Krul left Newcastle for Brighton four years ago, initially on loan, after being frozen out by Rafael Benítez, who took over when the goalkeeper was rehabilitating from a ruptured cruciate ligament. “It was a big hit in the face because probably just before the injury I would have signed another five-year contract and then a new manager comes in and I was kind of shown outside via the back door. That was hard to take but maybe it was meant to be.”
Such experiences helped shape him. “I’m so much more reflective now and I’m enjoying the games so much more than I used to. Even last weekend at Barnsley [a 1-0 defeat], the pitch was horrific, it was cold, there were no fans but in the warmup walking out I was thinking: ‘I’m privileged to even be here,’” says Krul, speaking on a day off in between home-schooling his seven-year-old daughter, Sophie. “Yesterday we had to make a PowerPoint. She had to do a presentation about up north, about where she was born. At the end of the season, you are allowed to take your family on the pitch … so it was a little conversation about that, how fun it was, and how her daddy played for Newcastle.”
Reuniting with Chris Hughton at Brighton helped, he says, rediscover his love for football but Mat Ryan proved an obstacle to regular games. “The moment I walked into the door he was the man of the match basically every game,” Krul smiles. “The goalie coach [Ben Roberts] and Chris Hughton said: ‘Listen, you’re not a No 2, go and show people you’re back.’ That was when I decided to step back to kind of go two steps forward again.
“It can go both ways but I was willing to take the risk and Norwich gave me an amazing opportunity. We won the Championship and to then be back in the Premier League, it was rewarding because a lot of people had written me off after that injury. I know we went down but personally it was nice to get the demons out and show: ‘Right, I’m back and I’m not going anywhere.’”
Krul thought he had seen it all from 12 yards but the last time Norwich duelled with Middlesbrough, who visit on Saturday, Marcus Tavernier had a penalty disallowed after slipping and scoring via both feet. “It was a really weird one,” he says.
Norwich struggled to adjust to the top flight after surging to promotion 12 months on from a mid-table finish but after eight wins from their past 10 league games they are poised to return to the Premier League at the first attempt.
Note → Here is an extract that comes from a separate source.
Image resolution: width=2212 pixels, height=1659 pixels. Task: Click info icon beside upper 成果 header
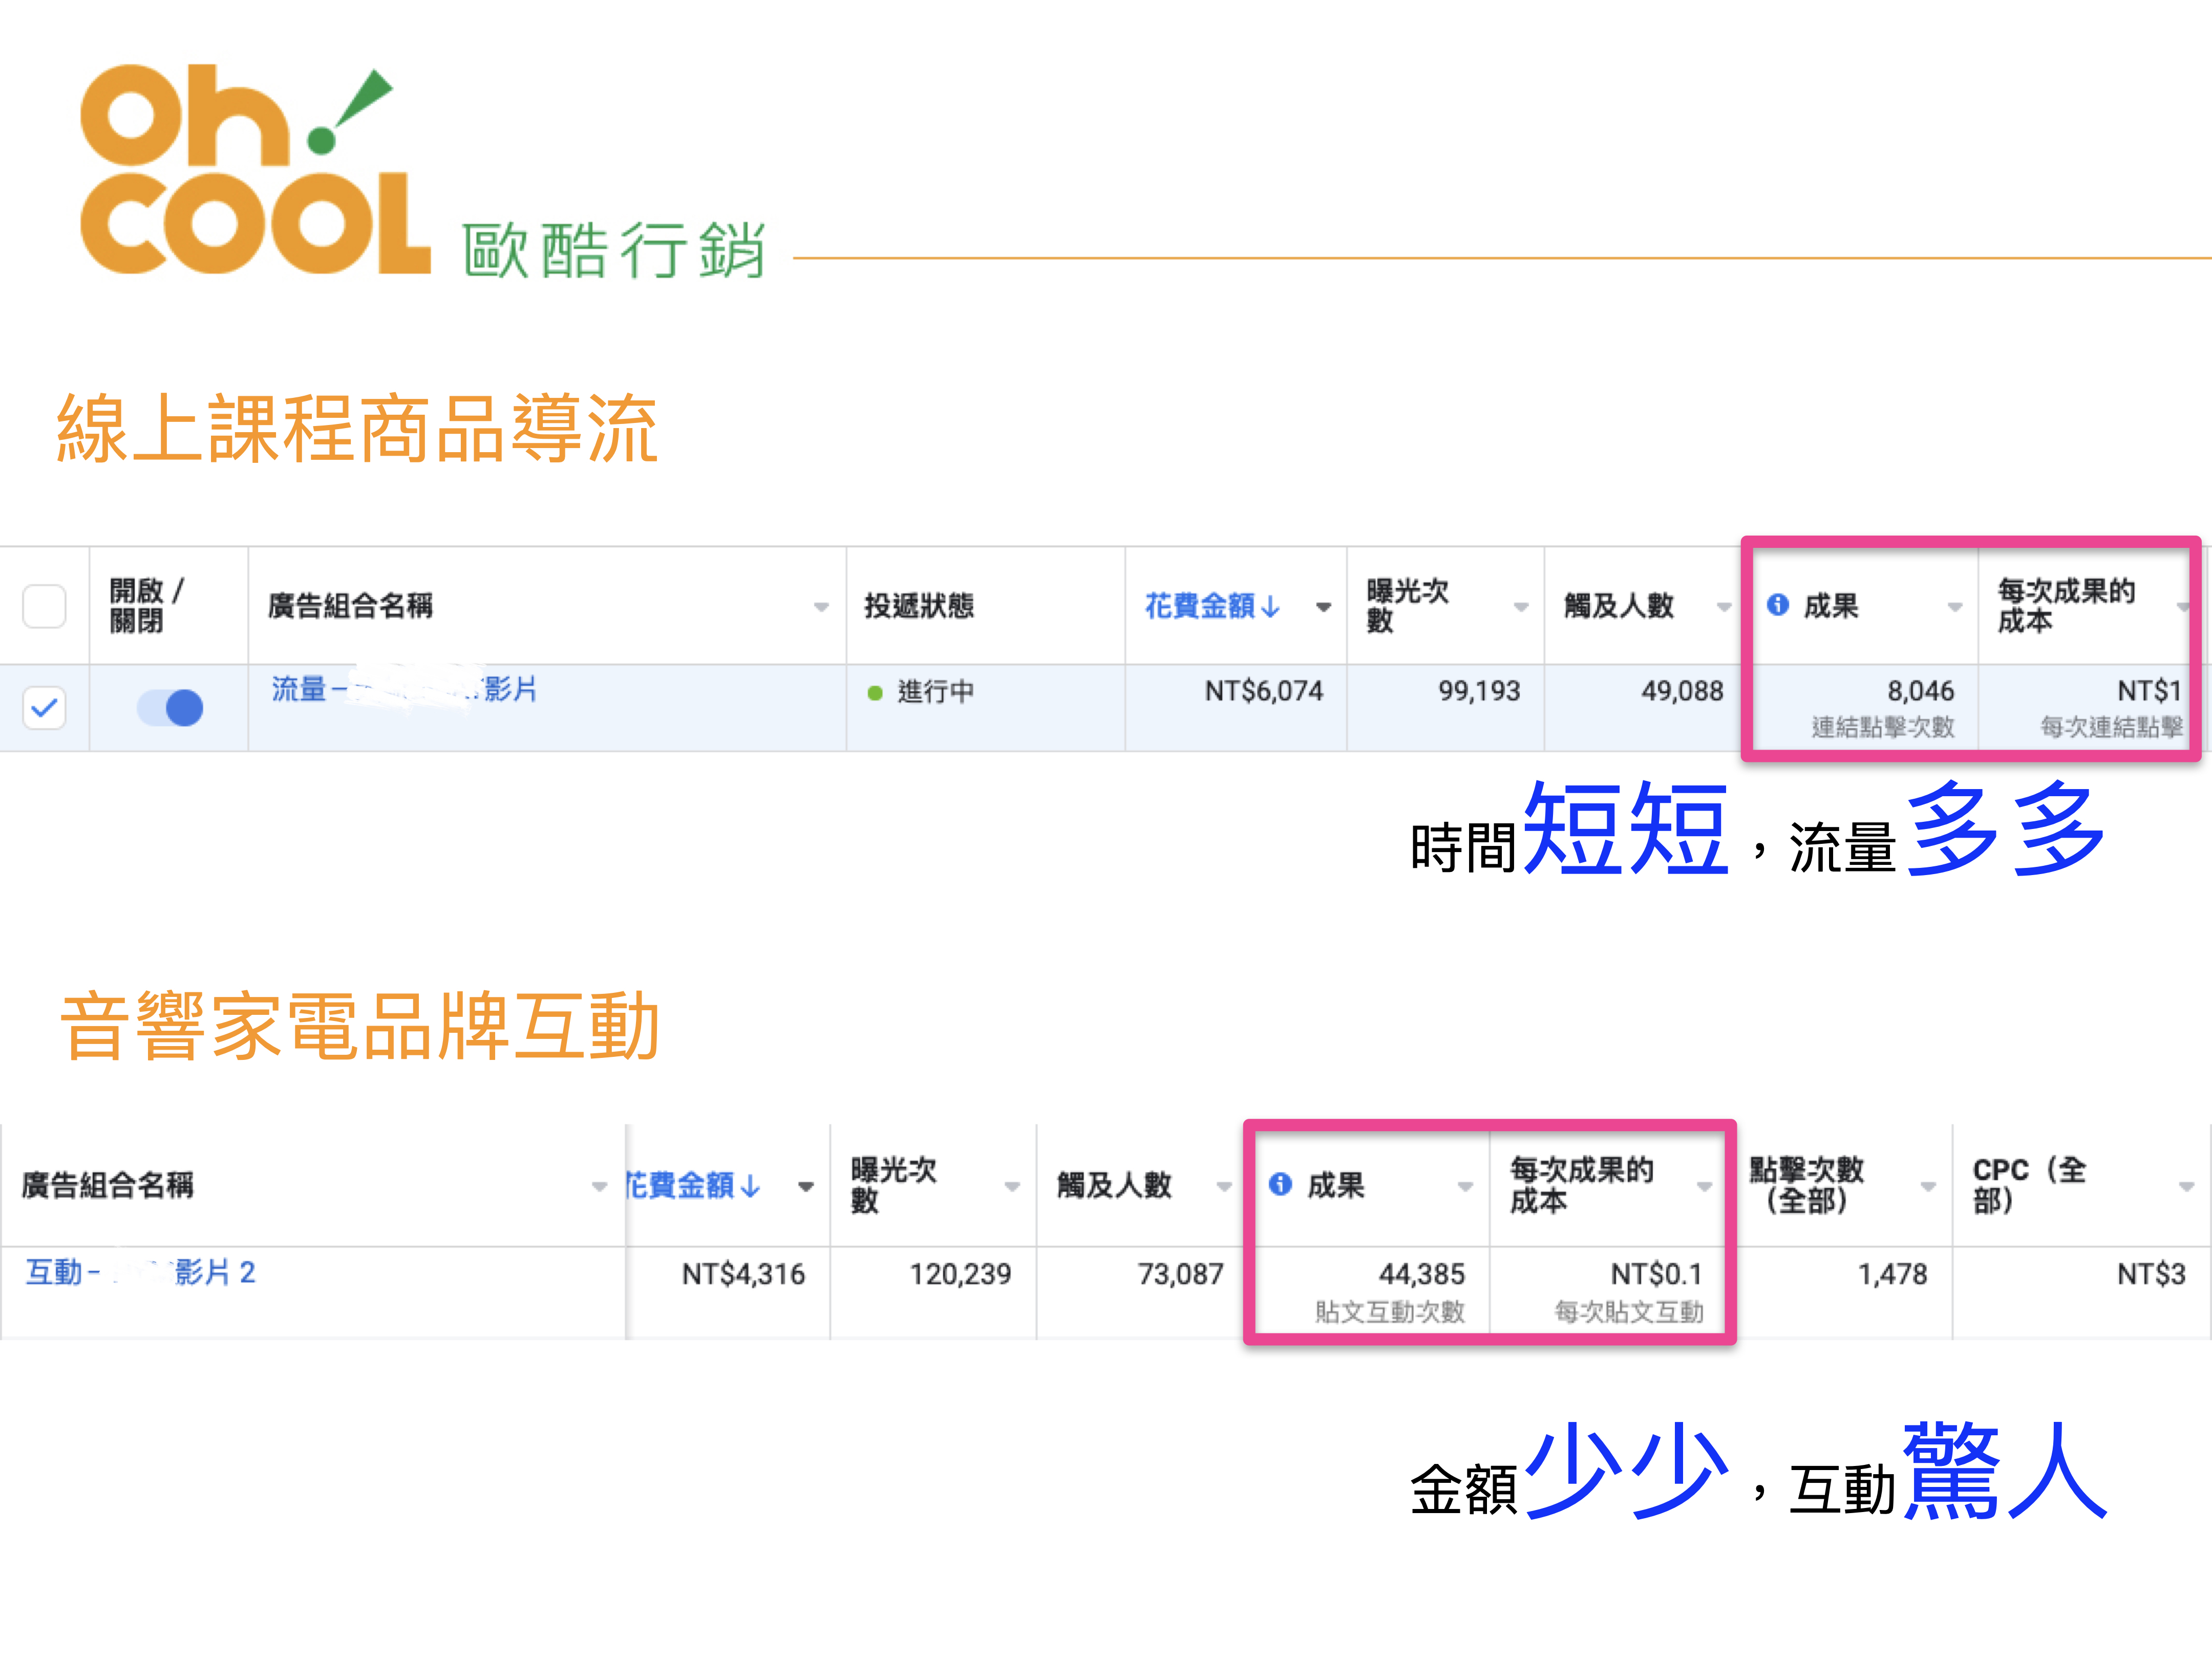point(1777,605)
Daniel Farke’s side topped the Championship at Christmas and 11 of the past 12 teams to do so have clinched promotion. Krul recently missed two games with the coronavirus – “it shows health is wealth and nothing else matters” – but, with Todd Cantwell, Emi Buendía and Max Aarons, all of whom the goalkeeper believes “will go on to bigger things one day”, he has been central to Norwich’s resurgence.
“We have unfinished business,” Krul says. “We had so many young players last season. I remember the first game of the season, Liverpool away at Anfield and I looked around and I saw the young lads literally going: ‘My word, what’s going on here,’ looking [star struck] at Salah and Mané, and so you’re already 1-0 down, really. And that’s normal because I was like that when I started. There are lots of hurdles to overcome in the next 21 games but if we manage to achieve [promotion], I think we will be a better force next season.”